Same structure as dataset 7, but the coefficient for the effect of SES on outcome is set to 0, with a0 adjusted to give the same overall mortality rate. The effect of SES on admission status is allowed to operate normally. The purpose here is to investigate whether the indirect path through SES and ADM produces an indirect effect when the other indirect effect pathway is closed.
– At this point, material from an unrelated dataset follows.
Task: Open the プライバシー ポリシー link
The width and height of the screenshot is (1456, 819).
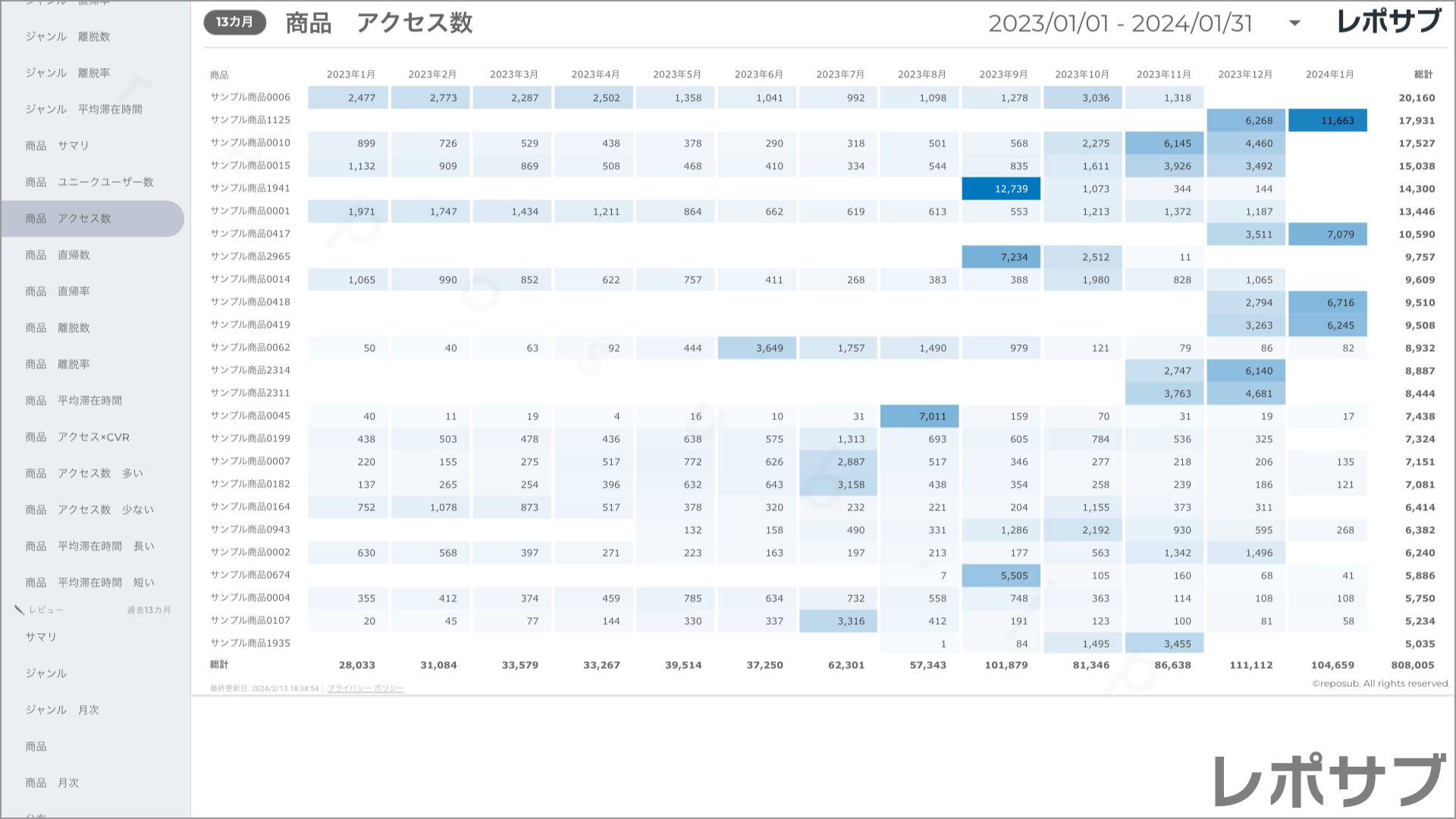Action: click(366, 689)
For H=0 we have 20.5% OSH, 10.9% Elective, while for H=1 we have 23.8% OSH, 9.7% elective. Mortality is 15.6% for OSH, vs. 3.4% for elective and 10.5% for ED. So, H=1 definitely produces more OSH, and OSH definitely produces more mortality; however, it remains to be seen if the two of these together produce a measurable indirect effect.

Experiments

  1. Total causal effect, calculated in the usual way.
  2. Direct causal effect, controlling for the unobserved SES.

Results

  1. Total relative risk of 1.21, nearly identical to 7A.
  2. Direct relative risk of 1.21, also nearly identical to 7A.

Dataset 8B

Same structure as dataset 8A, but this time the direct effect is also set to zero. Basically, we're trying to see if there is any detectable effect through the admission mediator.

Experiments

  1. Total causal effect, as usual.

Results

  1. Total relative risk of 1.02 +/- 0.1. Definitely too small to measure.